The camps can only agree that the date of the trip is inconvenient: right after the founding day of the Chinese army and a few weeks before the party congress that grants nationalist President Xi Jinping a third term in office.

There is no middle ground on the core issue, the positions are mutually exclusive. Does the West pay too little attention to China and thus provoked the escalation? Or does too much concession cause Beijing to calculate that the tougher it is, the closer it will be to taking control of Taiwan? One thing is pretty clear: the West is sticking to the agreed status quo, and China is challenging it. The USA and Europe follow the “One China” policy and rule out the recognition of Taiwan as an independent state.

Beijing, on the other hand, is constantly shifting the “red lines” of what is allowed and what is not. In 1997, then US Speaker of Parliament Newt Gingrich visited Taiwan. It wasn’t a scandal then, is it now?

Many EU countries trade actively with Taiwan and have unofficial representatives. When Lithuania, a young EU member, opened a Taiwan office in 2021, Beijing responded with tough sanctions. China is exerting naked pressure on the EU to refrain from criticizing the corona strategy, climate policy and the treatment of minorities such as the Tibetans and the Muslim Uyghurs. China is also acting robustly in economic exchanges with Germany.

The downside – and justification – of Western “One China” policy was the “one country, two systems” formula. Beijing pledged that after the incorporation of Hong Kong and one day Taiwan, it would respect democratic freedoms there.

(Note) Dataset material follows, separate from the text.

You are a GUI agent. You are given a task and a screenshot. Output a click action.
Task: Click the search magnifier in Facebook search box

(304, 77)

After China broke the Hong Kong pledge, who can hope for that? Especially when Beijing wants to use military force to make Taiwan part of the People’s Republic.

A democratic, prosperous Taiwan as an alternative to the People’s Republic is good for the world. China is no longer satisfied with the status quo.

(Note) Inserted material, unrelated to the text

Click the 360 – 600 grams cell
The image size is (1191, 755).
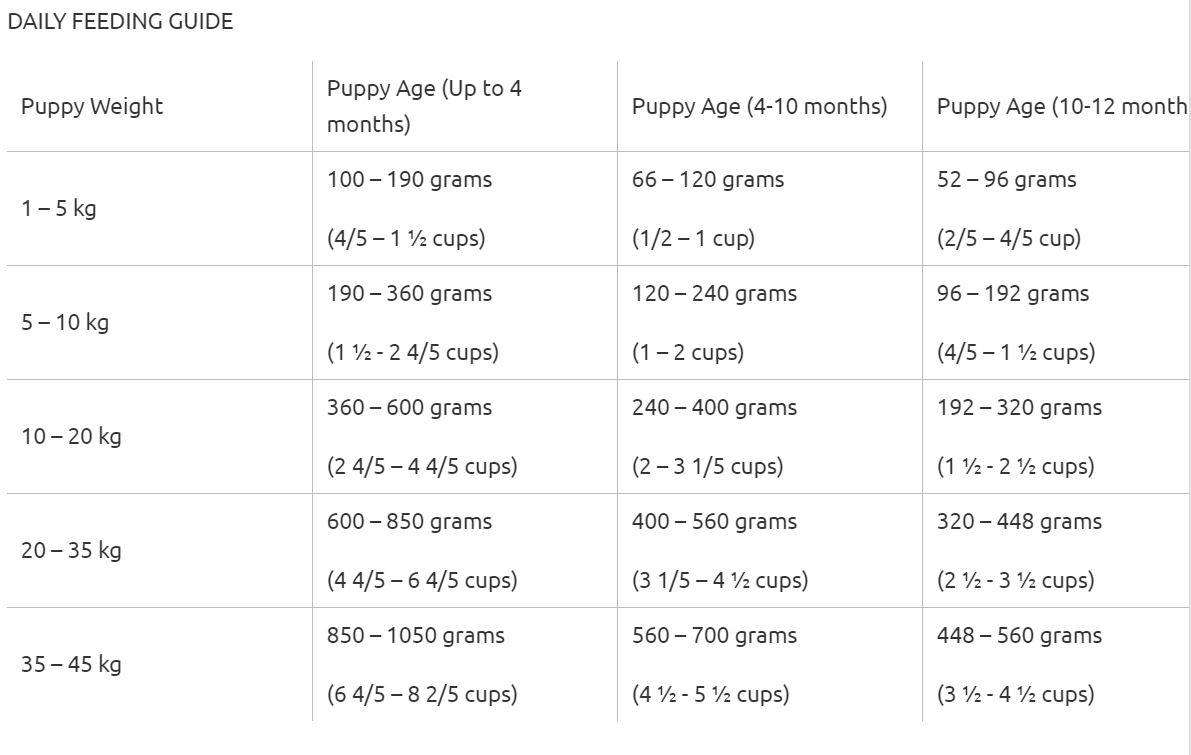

The West reacts to this. President Joe Biden, unlike his predecessors, no longer leaves it in the dark that the United States will defend Taiwan in the event of an attack.

The EU is no longer so easily intimidated by Beijing. The European Parliament’s Trade Committee will soon be visiting Taiwan and starting negotiations on an investment agreement. The good news after the Pelosi scandal is that the crisis management is working. War is not imminent anytime soon because Presidents Xi and Biden and their military leaders are talking to each other.

The not-so-good news: China has only just begun to test the steadfastness of democracies in Asia, Europe, and America. Strong resistance is the best way to prevent a long-term war over Taiwan.